The original poster's setup is both wrong and counterproductive for New York state, since the rafters are insulated yet the space is ventilated. That's sort of like installing high efficiency replacement windows to save energy, then leaving them open all winter.
The idea of insulating the attic by insulating the rafters and gable end walls with no ventilation is that the attic then, becomes a conditioned space, just like the rest of the house. Warm air from below heats the area typically above freezing which would be the best option when plumbing supplies are installed in an attic.
If one were to ventilate the attic in New York, then there must be at least R-49 insulation in the attic floor and the pipes kept from freezing, and akin to running the water supplies in an outside wall.
By insulating the rafters, it is akin to running water supply pipes in an interior wall where the space is conditioned.
Plumbing codes in this regard are region specific and are based on the mean winter temperatures and degree heating days established by the state's building code.

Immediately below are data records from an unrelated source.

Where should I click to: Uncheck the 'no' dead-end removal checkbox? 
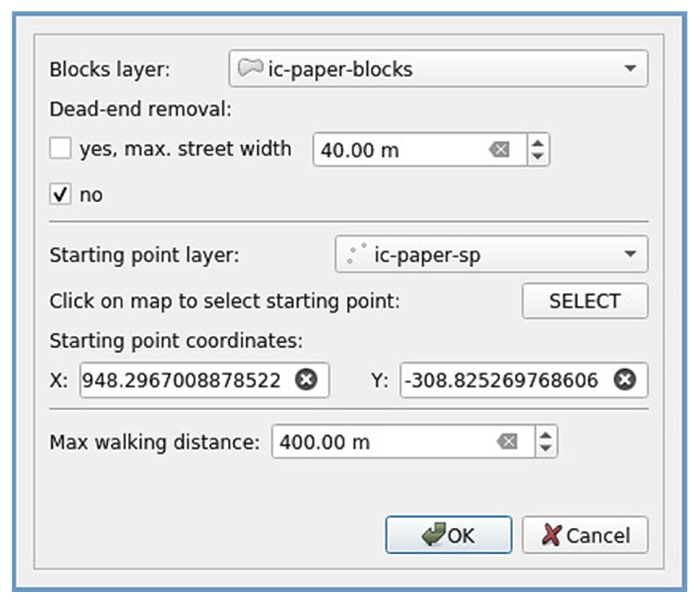[x=60, y=194]
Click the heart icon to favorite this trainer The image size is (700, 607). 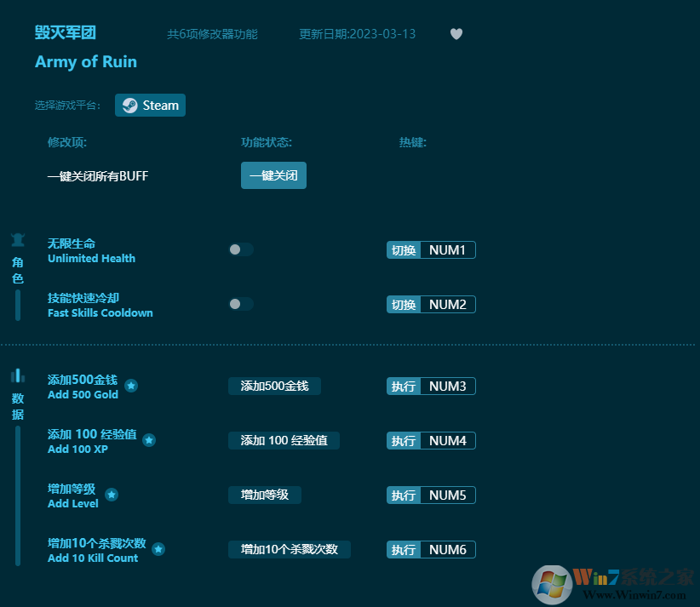tap(456, 34)
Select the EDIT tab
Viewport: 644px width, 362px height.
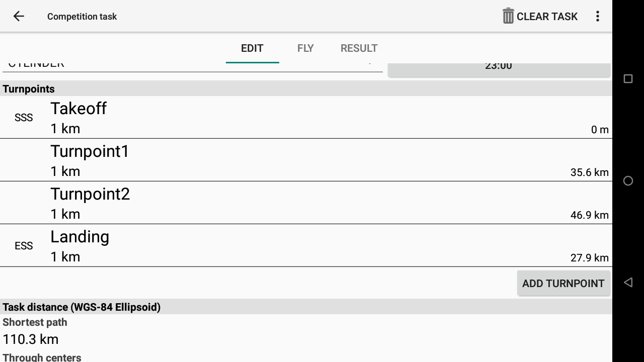(252, 48)
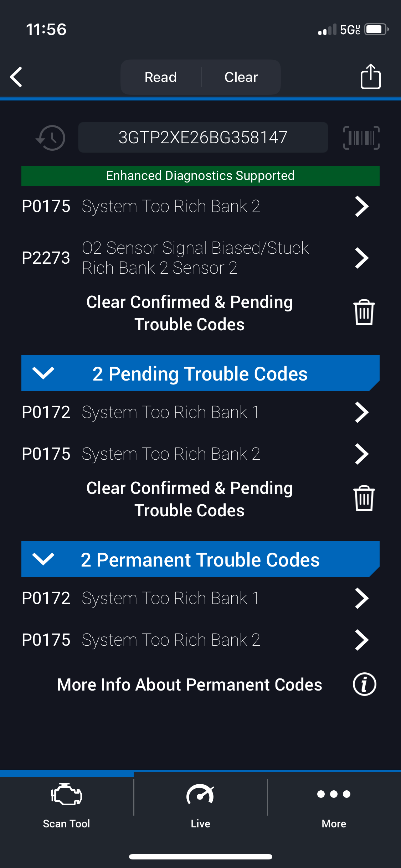Tap the back arrow icon
Screen dimensions: 401x868
(16, 77)

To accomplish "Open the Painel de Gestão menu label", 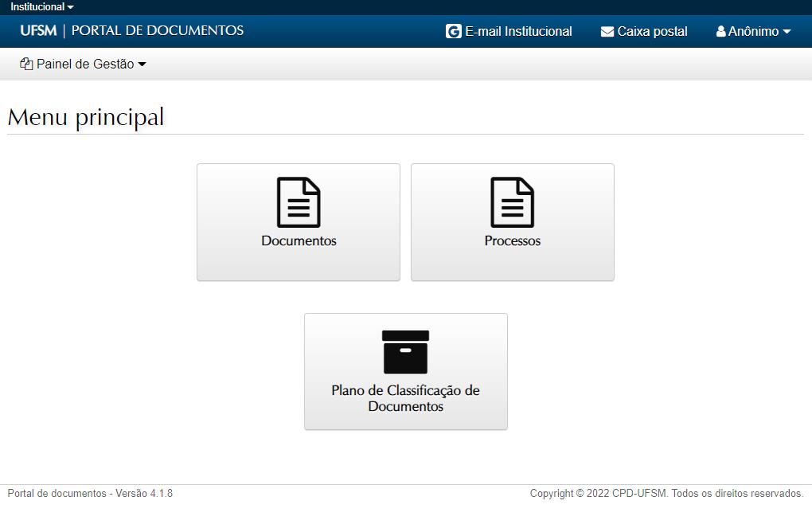I will pyautogui.click(x=85, y=65).
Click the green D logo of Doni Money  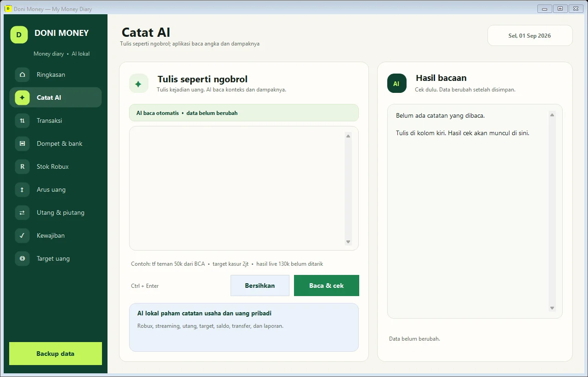pyautogui.click(x=19, y=34)
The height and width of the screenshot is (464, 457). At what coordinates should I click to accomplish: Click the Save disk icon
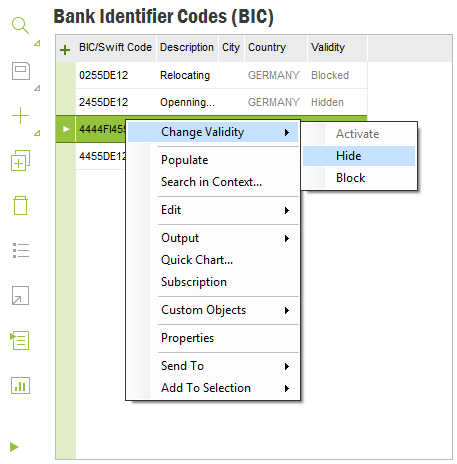[x=21, y=71]
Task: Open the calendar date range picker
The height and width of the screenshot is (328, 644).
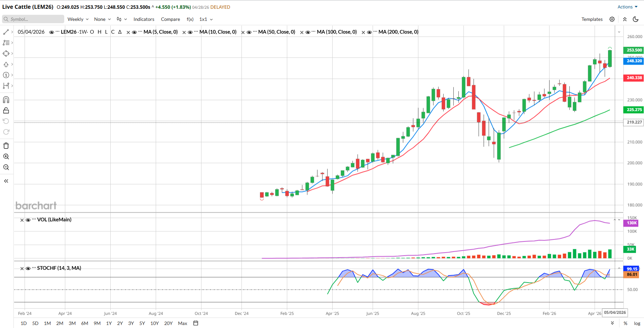Action: pyautogui.click(x=196, y=323)
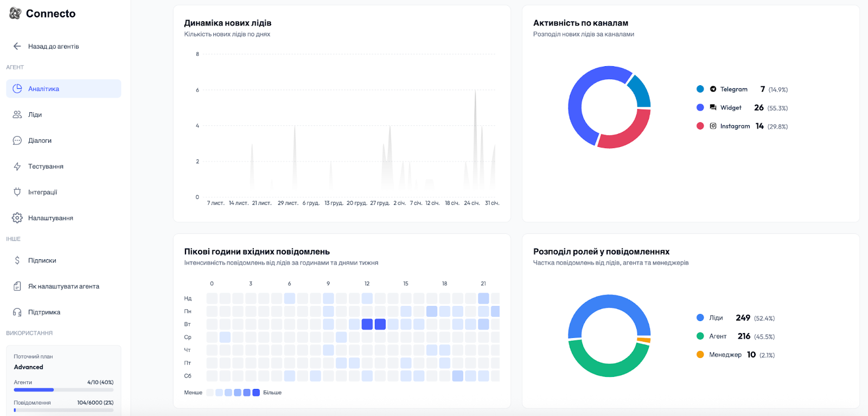Click the Підписки dollar sign icon
This screenshot has width=868, height=416.
(17, 260)
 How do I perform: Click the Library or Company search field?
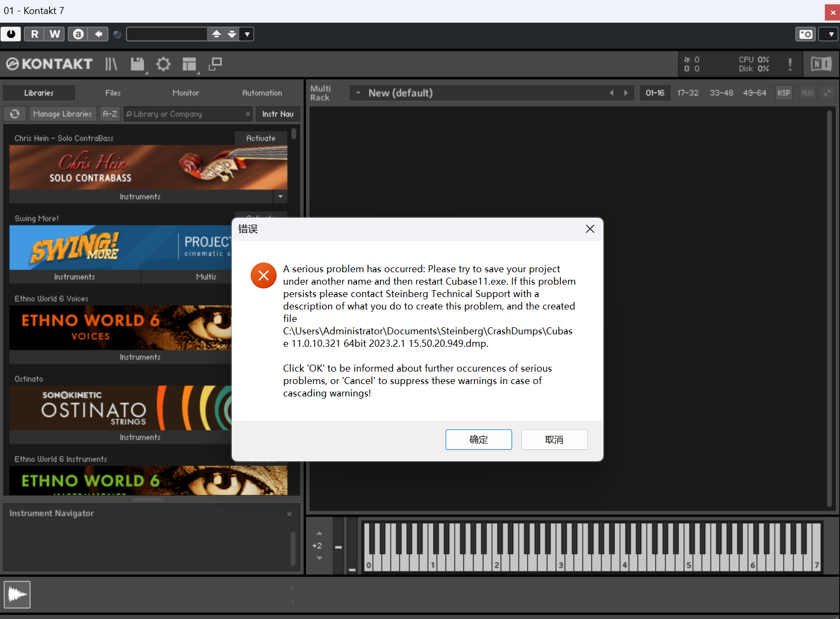pyautogui.click(x=184, y=114)
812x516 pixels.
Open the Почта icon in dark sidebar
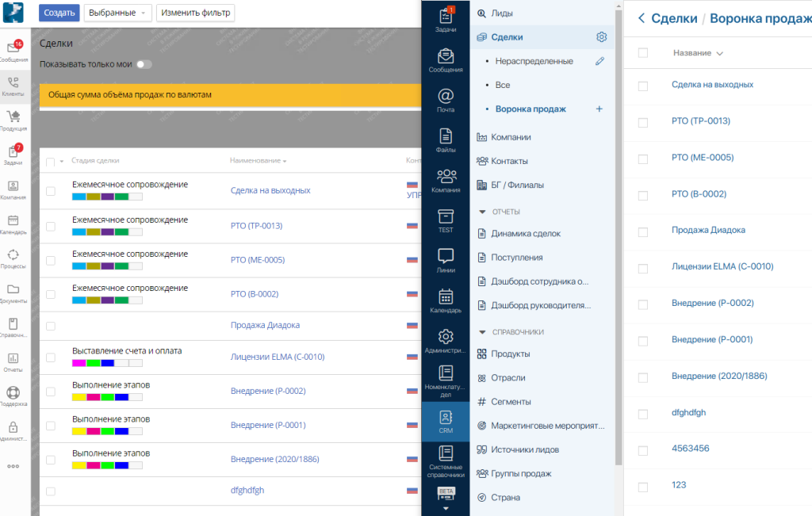446,101
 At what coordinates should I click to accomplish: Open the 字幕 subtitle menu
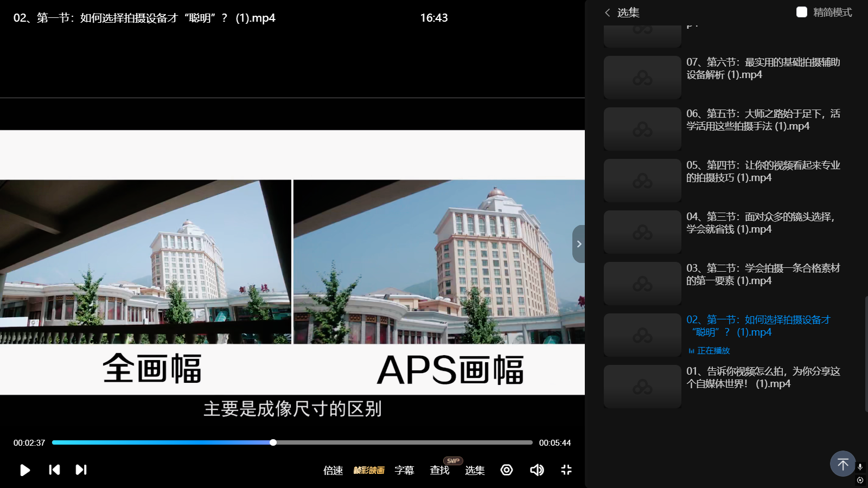(x=404, y=470)
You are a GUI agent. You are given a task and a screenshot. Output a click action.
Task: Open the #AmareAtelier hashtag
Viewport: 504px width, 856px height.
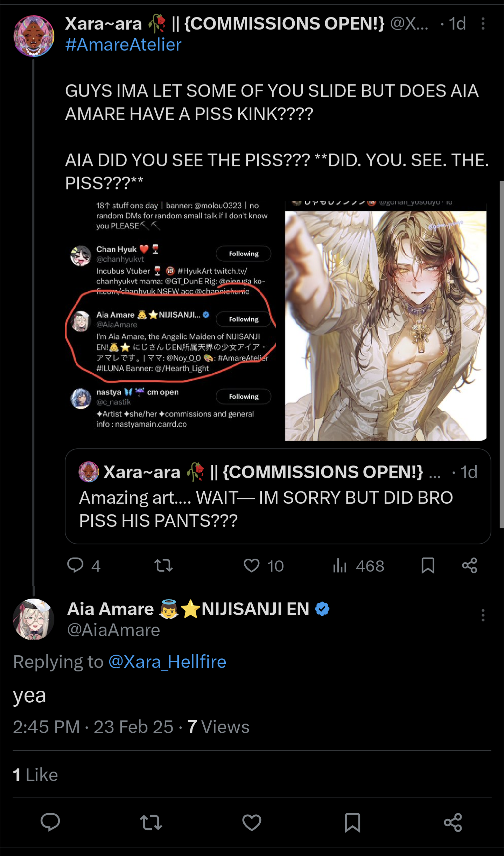[x=123, y=45]
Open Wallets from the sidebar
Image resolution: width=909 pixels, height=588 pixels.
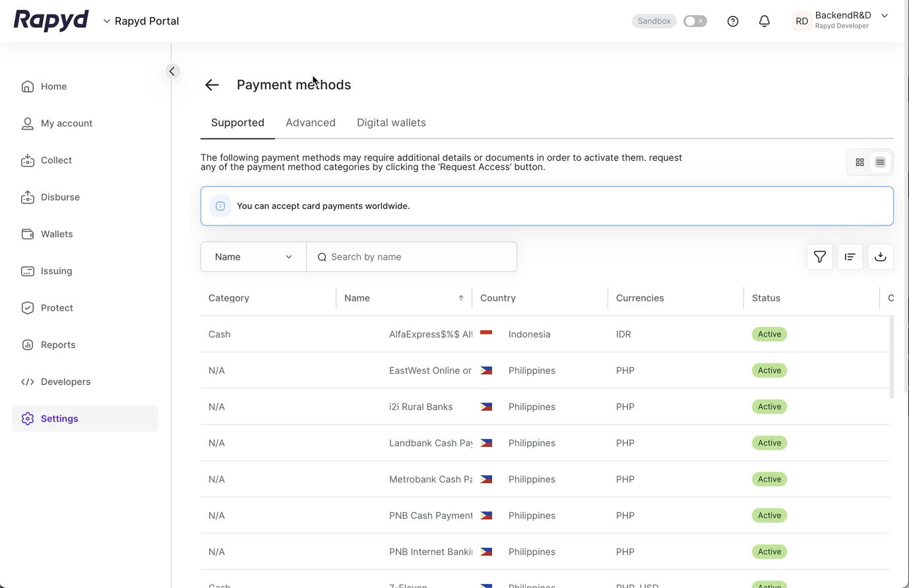coord(57,234)
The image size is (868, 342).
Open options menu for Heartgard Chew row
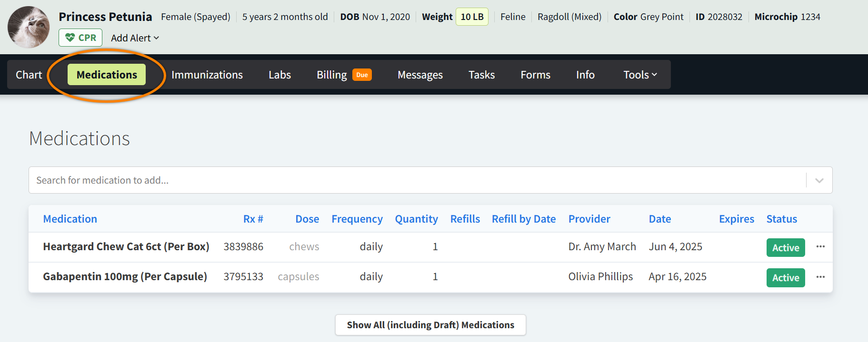[820, 246]
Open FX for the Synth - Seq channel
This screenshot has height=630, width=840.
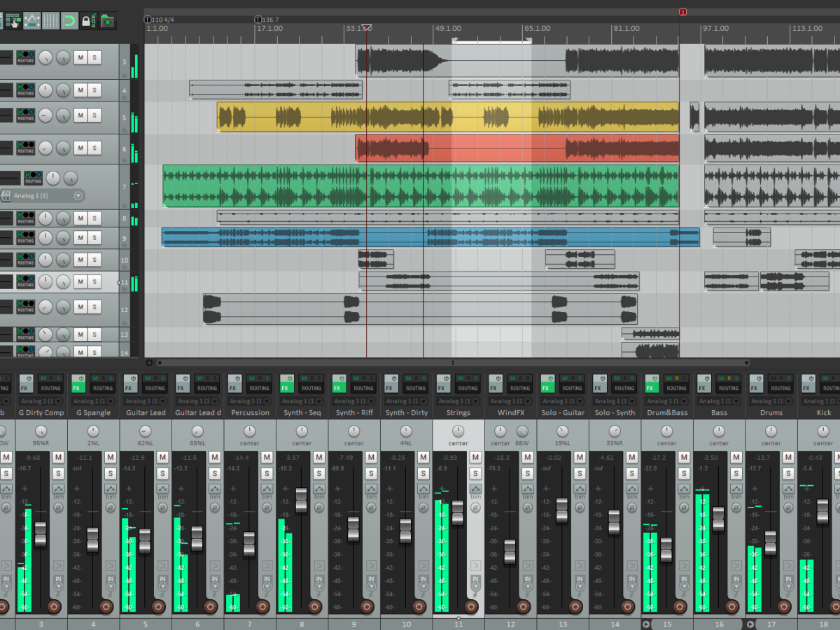(286, 388)
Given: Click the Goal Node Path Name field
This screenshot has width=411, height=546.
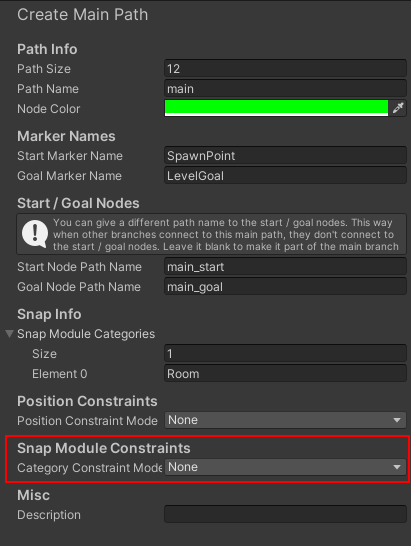Looking at the screenshot, I should tap(285, 287).
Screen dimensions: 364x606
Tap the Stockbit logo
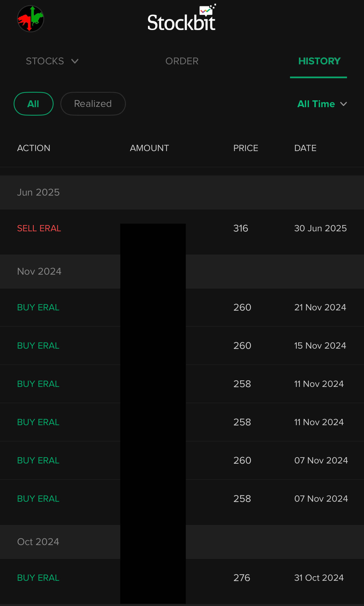[181, 19]
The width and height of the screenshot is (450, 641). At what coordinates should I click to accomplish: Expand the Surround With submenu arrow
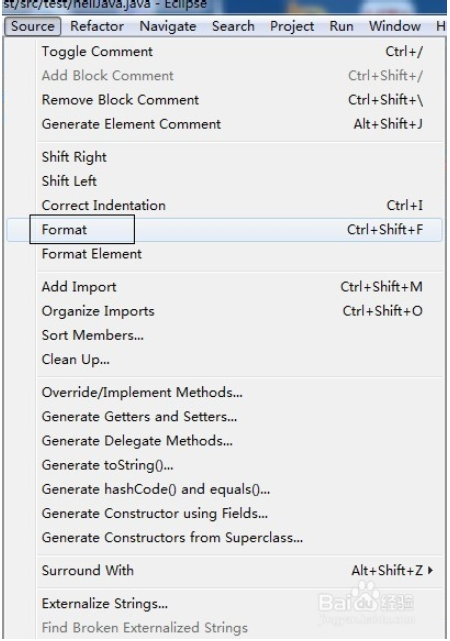click(x=430, y=570)
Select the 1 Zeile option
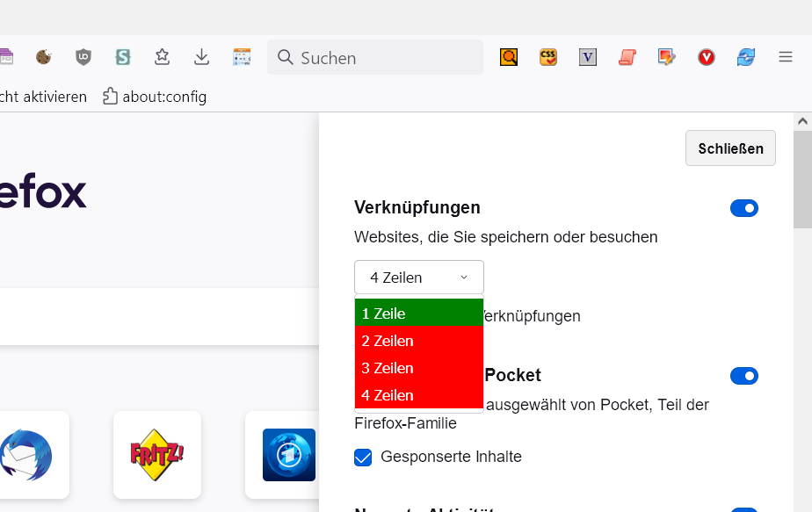Viewport: 812px width, 512px height. coord(419,314)
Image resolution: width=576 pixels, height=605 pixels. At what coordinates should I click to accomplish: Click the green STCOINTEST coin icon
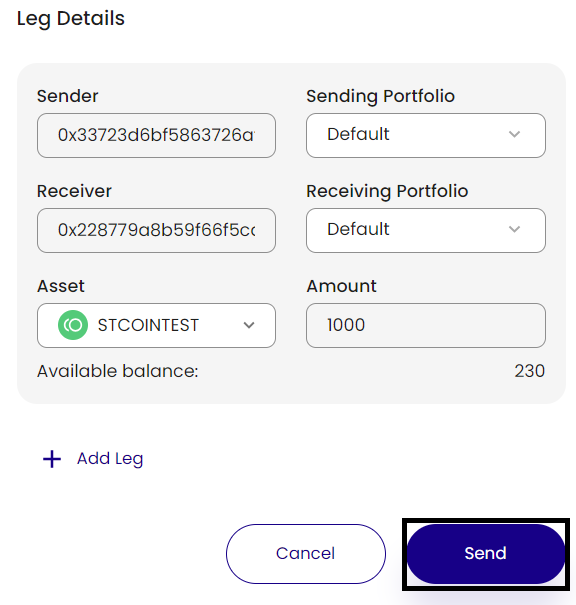point(73,325)
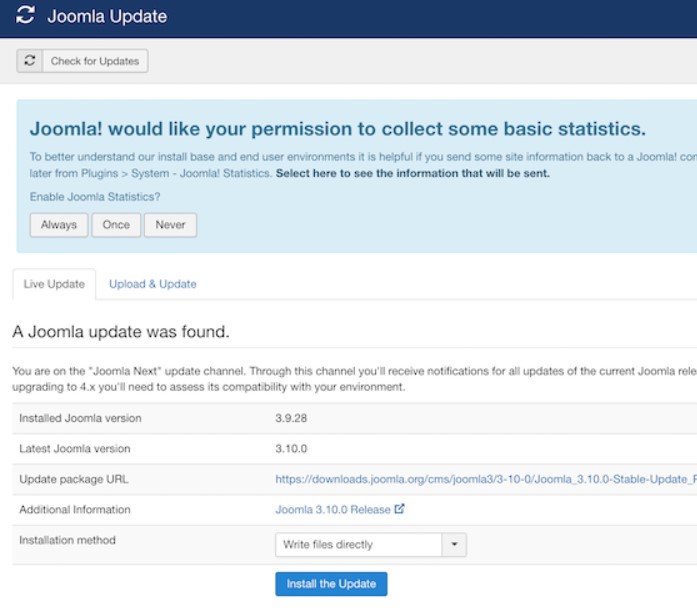Open the update package download URL
The width and height of the screenshot is (697, 611).
pos(486,479)

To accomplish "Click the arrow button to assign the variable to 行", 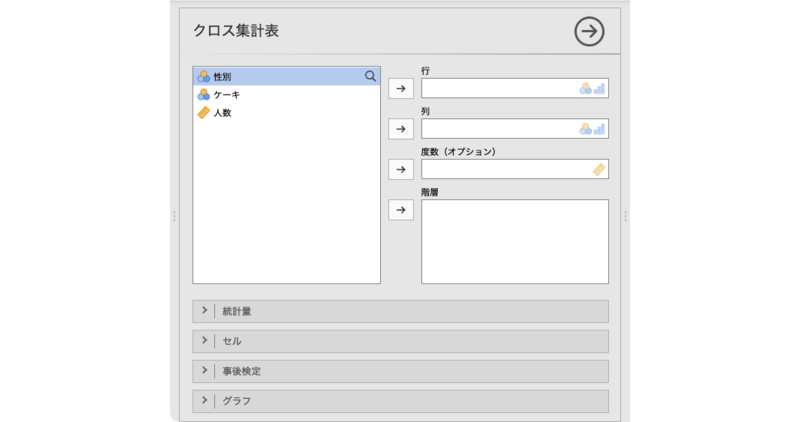I will (401, 89).
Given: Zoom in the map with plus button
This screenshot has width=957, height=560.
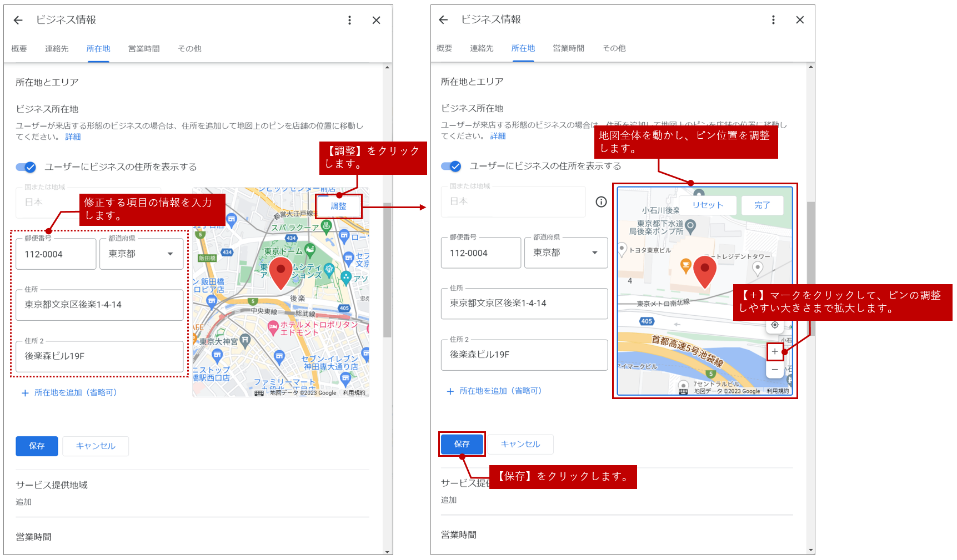Looking at the screenshot, I should tap(774, 351).
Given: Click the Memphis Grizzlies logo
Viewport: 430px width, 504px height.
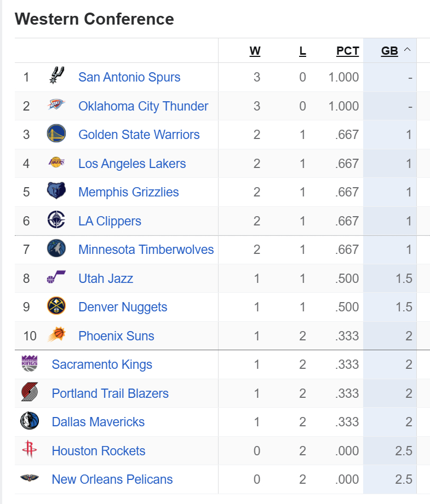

Pipes run through attics in Florida can be done with only moderate concern for pipe insulation.
In New York State, with a mean January temperature of between -10F (Adirondacks)and +20 degrees F(Long Island), pipe freezing in an attic is a serious concern and it is rare to see plumbing run into unconditioned attic spaces.
Unvented attics and unvented underfloor spaces are also more energy efficient than conventional vented crawlspaces and attics. And although one actually ends up 'heating' these areas in winter, it actually ends up using less less energy to heat the house overall once the area has reached a maintenance temperature.